The actual year to date income tax expense is the product of the most current projected annual effective income tax rate and the actual year to date pre-tax income adjusted for any discrete tax items. The income tax expense for a particular quarter, except for the first quarter, is the difference between the year to date calculation of income tax expense and the year to date calculation for the prior quarter.



Therefore, the actual effective income tax rate during a particular quarter can vary significantly based upon the jurisdictional mix and timing of actual earnings compared to projected annual earnings, permanent items, earnings for those jurisdictions that maintain a valuation allowance, tax associated with jurisdictions excluded from the projected annual effective income tax rate calculation and discrete items.



The Company recognized income tax expense of $3,233 and $4,571 for U.S. federal, state and foreign income taxes for the three months ended March 31, 2018 and 2017, respectively.  The decrease in income tax expense for the three months ended March 31, 2018 compared to the same period for 2017 was primarily related to the impact of the Tax Cuts and Jobs Act (“Tax Legislation”) enacted in the United States on December 22, 2017.  The effective tax rate decreased to 19.5% in the first quarter of 2018 from 33.3% in the first quarter of 2017 primarily due the impact of the Tax Legislation compared to the same period in 2017.



The Company has recognized the estimated impact of the Tax Legislation to its 2018 tax position in its EAETR calculation. The Company continues to examine the potential impact of certain provisions of the Tax Legislation that could affect its 2018 EAETR, including the provisions related to global intangible low-taxed income (“GILTI”), foreign derived intangible income (“FDII”) and the base erosion and anti-abuse tax (“BEAT”). Accordingly, the Company's 2018 EAETR may change in subsequent interim periods as additional analysis is completed.

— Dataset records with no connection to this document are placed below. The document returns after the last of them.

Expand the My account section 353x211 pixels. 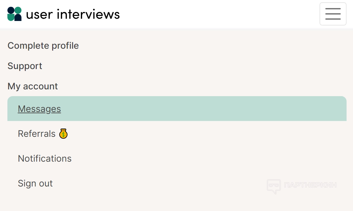(33, 86)
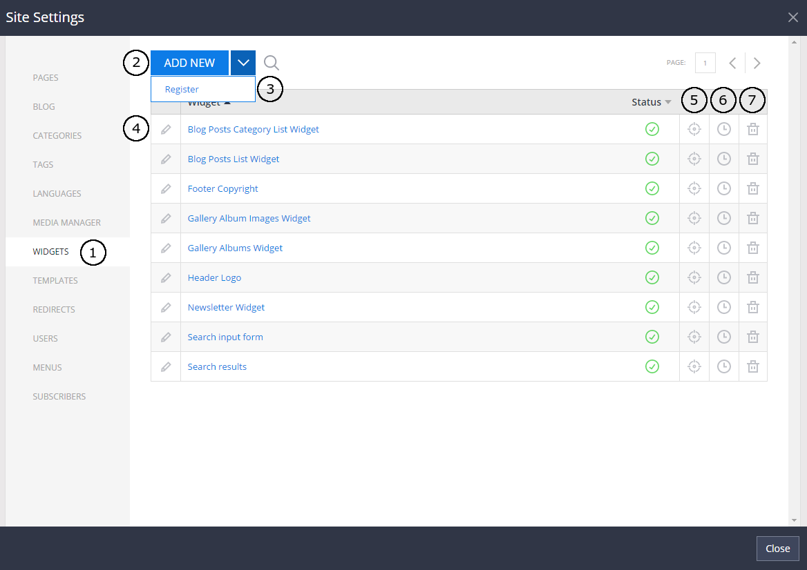807x570 pixels.
Task: Open the Blog Posts Category List Widget link
Action: point(253,129)
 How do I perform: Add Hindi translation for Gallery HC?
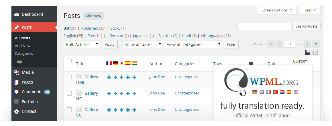(x=134, y=94)
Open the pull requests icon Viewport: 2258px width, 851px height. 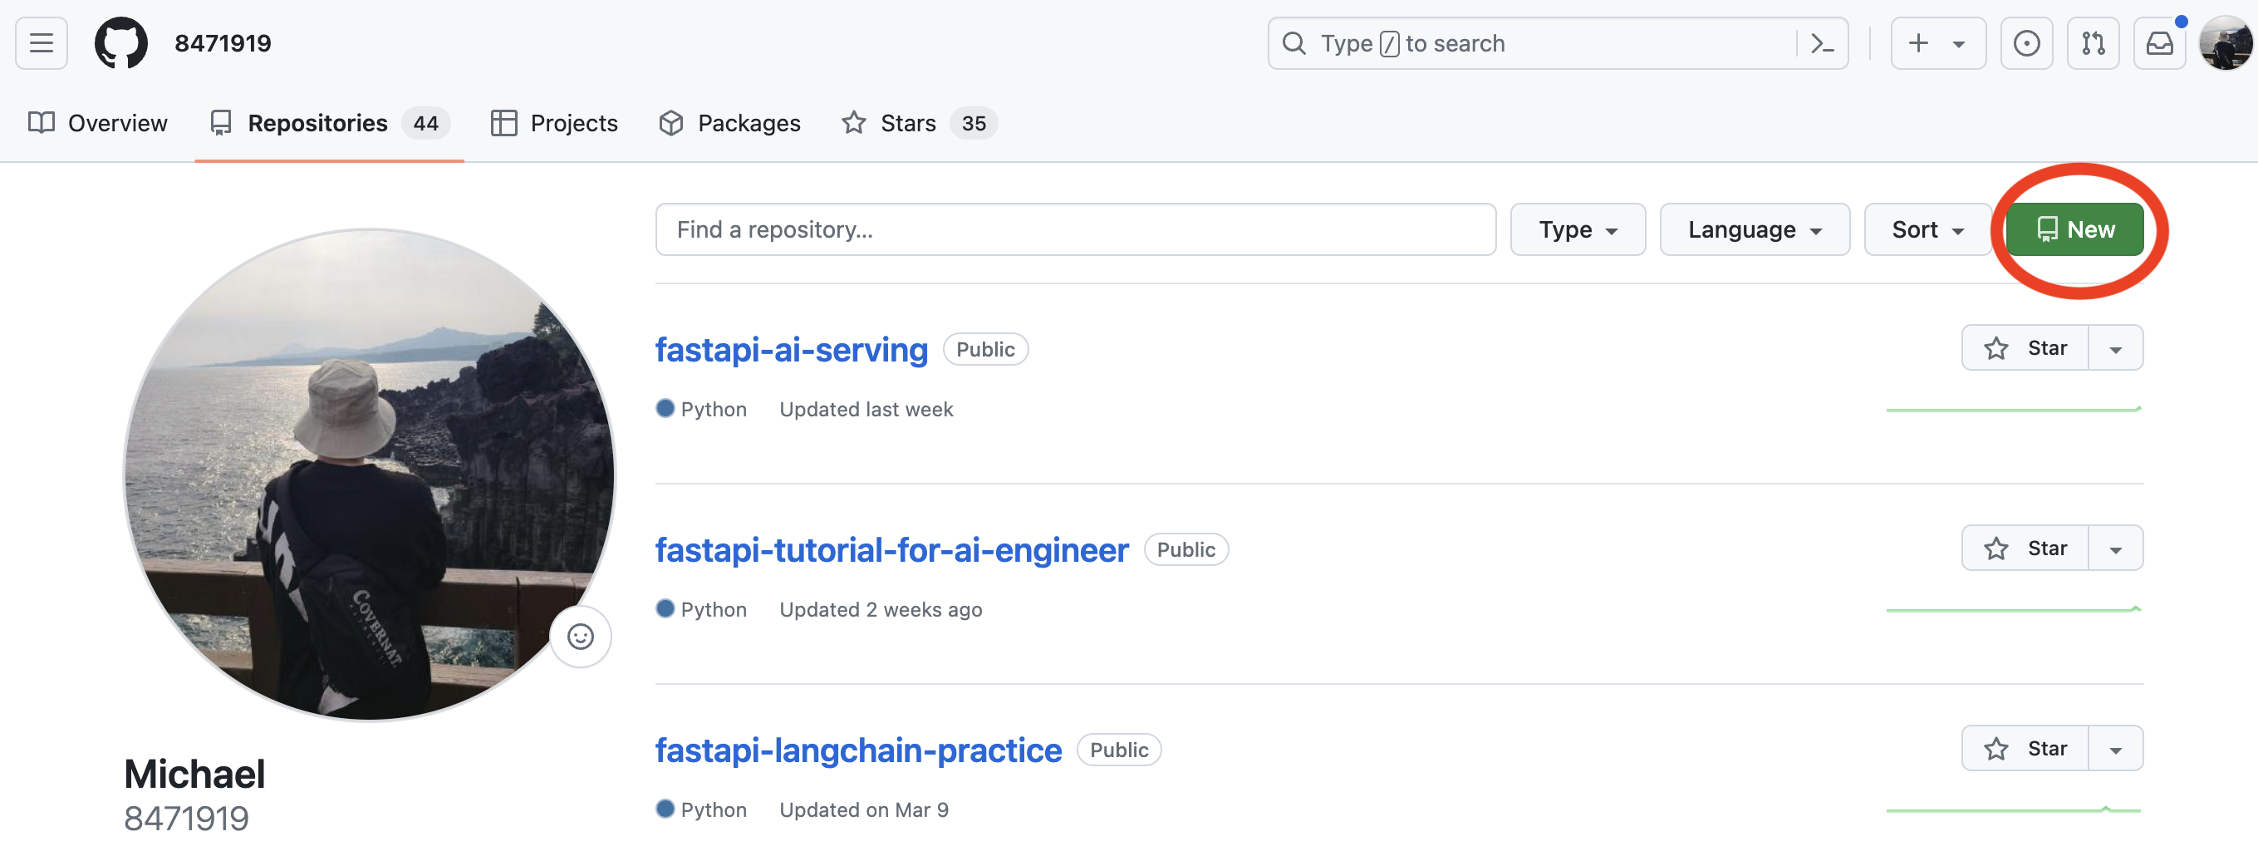coord(2092,43)
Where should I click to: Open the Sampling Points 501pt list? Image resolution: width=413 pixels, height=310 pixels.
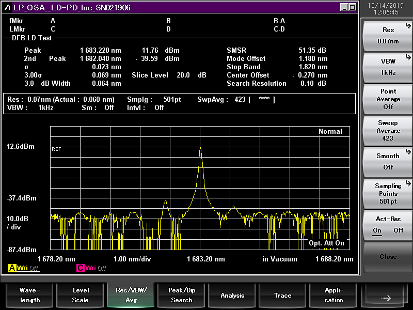(x=388, y=193)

The Tax Legislation significantly revises the U.S. corporate income tax by, among other things, lowering corporate income tax rates imposing a one-time transition tax on deemed repatriated earnings of foreign subsidiaries, imposing a base erosion and anti-abuse tax, and imposing a tax on global intangible low taxed income.  Pursuant to the guidance within SEC Staff Accounting Bulletin No. 118 (“SAB 118”), as of December 31, 2017, the Company continues to analyze certain aspects of the Tax Legislation and refine its assessment, the ultimate impact of the Tax Legislation may differ from these estimates due to continued analysis or further regulatory guidance that may be issued as a result of the Tax Legislation.